Data to examine: Begin
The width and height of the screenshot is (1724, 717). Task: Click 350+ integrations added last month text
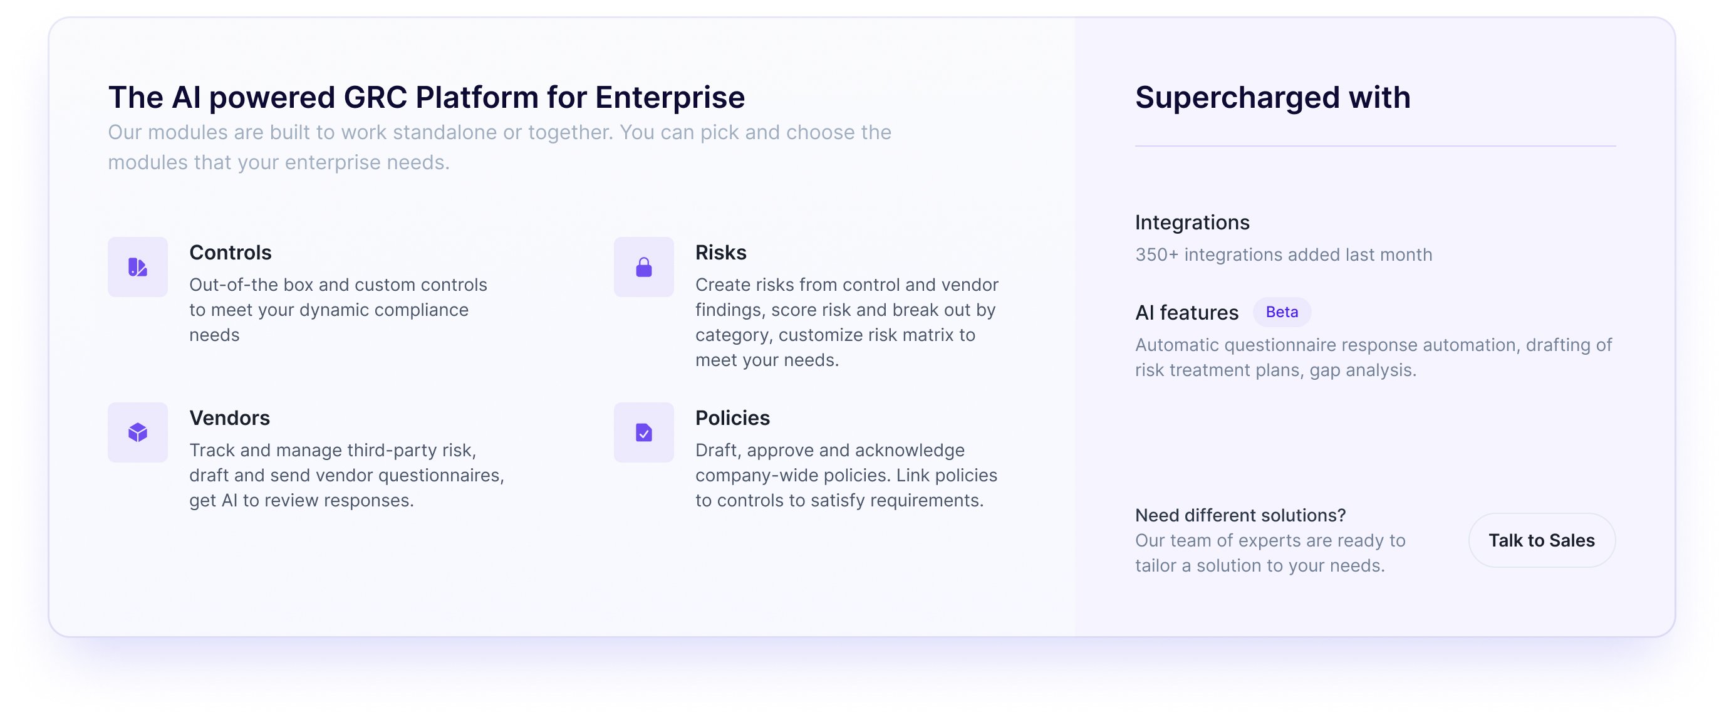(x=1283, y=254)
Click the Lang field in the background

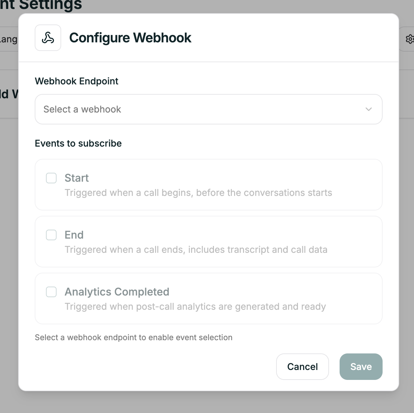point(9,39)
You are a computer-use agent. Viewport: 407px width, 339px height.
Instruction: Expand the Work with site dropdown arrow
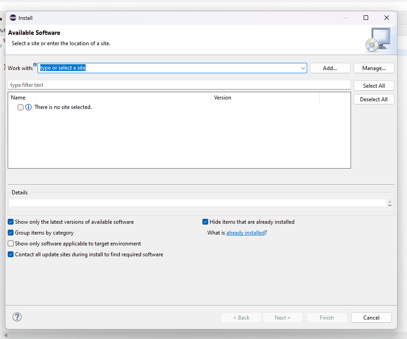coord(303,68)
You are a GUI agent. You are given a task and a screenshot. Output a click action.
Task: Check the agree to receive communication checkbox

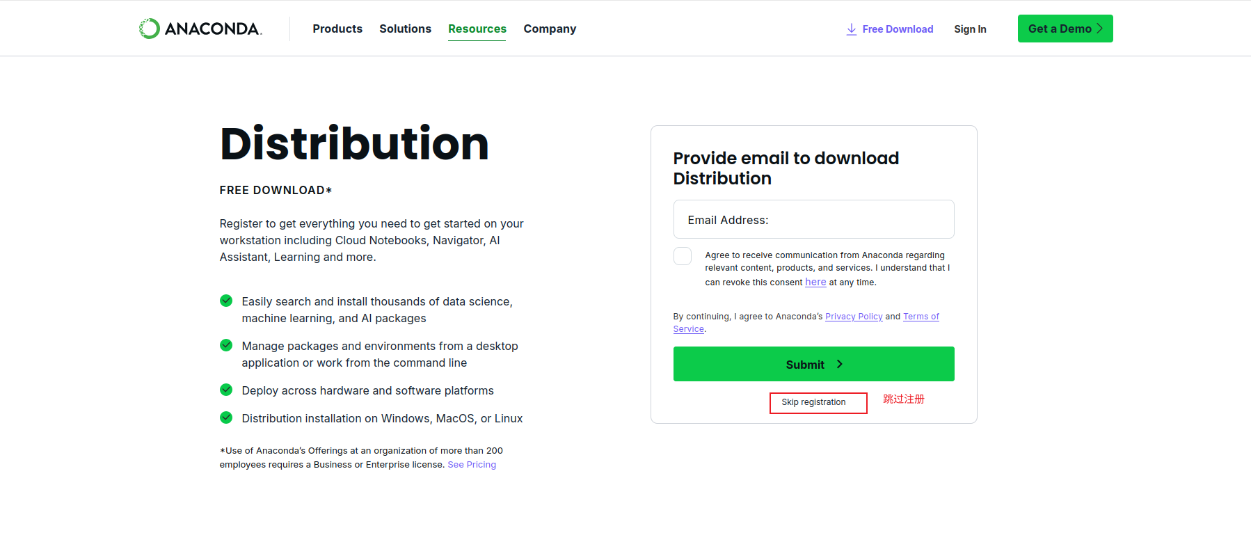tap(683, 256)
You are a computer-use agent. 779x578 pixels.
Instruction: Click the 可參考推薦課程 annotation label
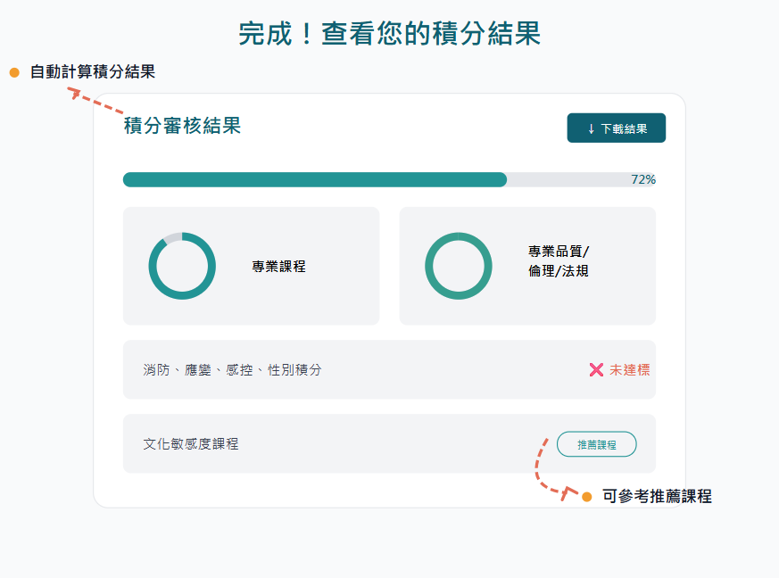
Data to examine: End
**Activity:** The response should repeat each record precisely and contain no pictures.

**Task answer:**
The width and height of the screenshot is (1724, 717). Task: Click 350+ integrations added last month text
(x=1283, y=254)
Click the Lang field in the background

point(9,39)
You are a computer-use agent. Viewport: 407px width, 339px height.
Instruction: Expand the Work with site dropdown arrow
coord(303,68)
You are a GUI agent. You are given a task and a screenshot. Output a click action.
Task: Check the agree to receive communication checkbox

tap(683, 256)
You are a computer-use agent. 779x578 pixels.
Instruction: Click the 可參考推薦課程 annotation label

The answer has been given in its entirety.